Monday, 6 October 2008

Estimating the losses to UK banks from the house price crash

Here are my workings on the worst-case total house-purchase related negative equity in the UK (click to enlarge):
The total negative equity of £74 billion is around 5% of total UK household debt of £1,409 billion (which is of course much the same figure as bank lending to UK households). 

£74 billion is probably far larger than the loss that mortgage lenders will suffer.
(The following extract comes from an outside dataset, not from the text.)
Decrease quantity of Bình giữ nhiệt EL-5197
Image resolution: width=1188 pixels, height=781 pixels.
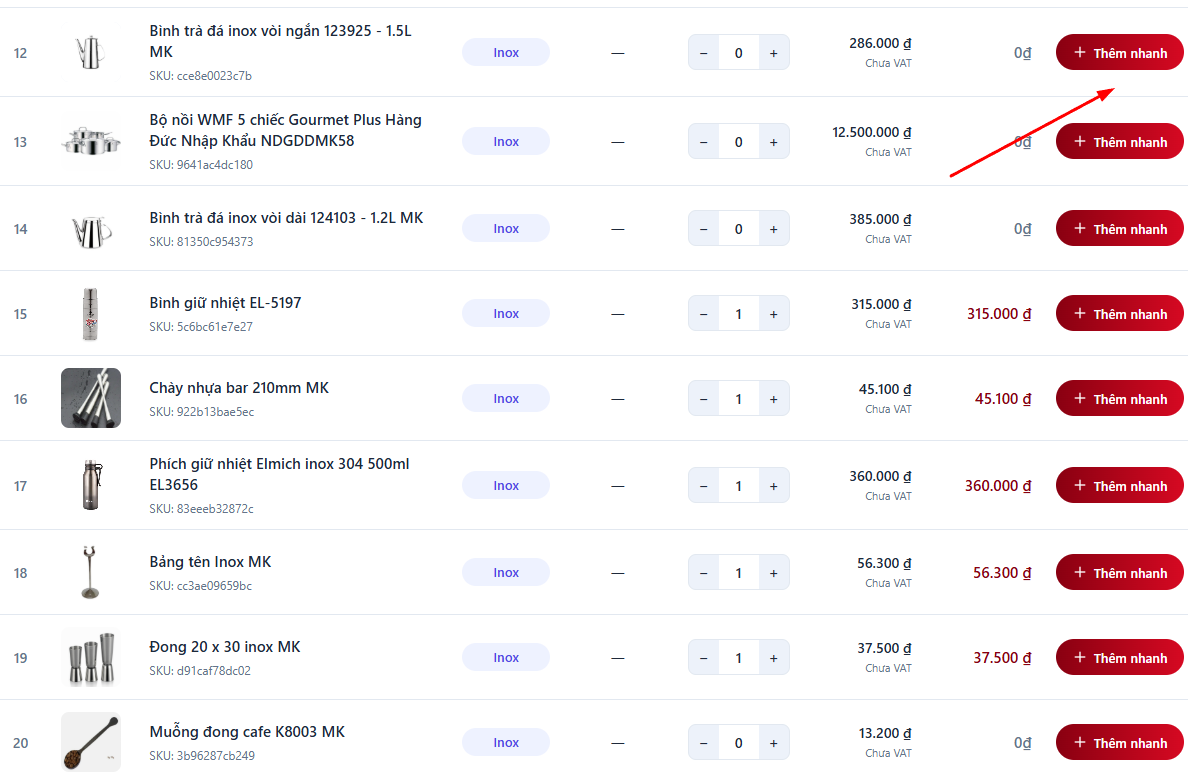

I'd expect that most home-owners who are in negative equity, but who don't fall to a Big D* will grin and bear it; conversely, amateur buy-to-let landlords who bought multiple properties at the peak and who are losing money every month are quite likely to cut and run, so the losses that mortgage lenders suffer might be half that amount, say £40 billion in round figures.
If you want to check my workings, here are the sources:

A) The figures for loan-to-value ratios and number of borrowers in each band is taken from The Bank of England's Stability Report, April 2008, Table 1.9

B) Midpoint of range in the first Column A)

C) Per cent of mortgagors from the second Column A) multiplied by 11.8 million outstanding mortgages.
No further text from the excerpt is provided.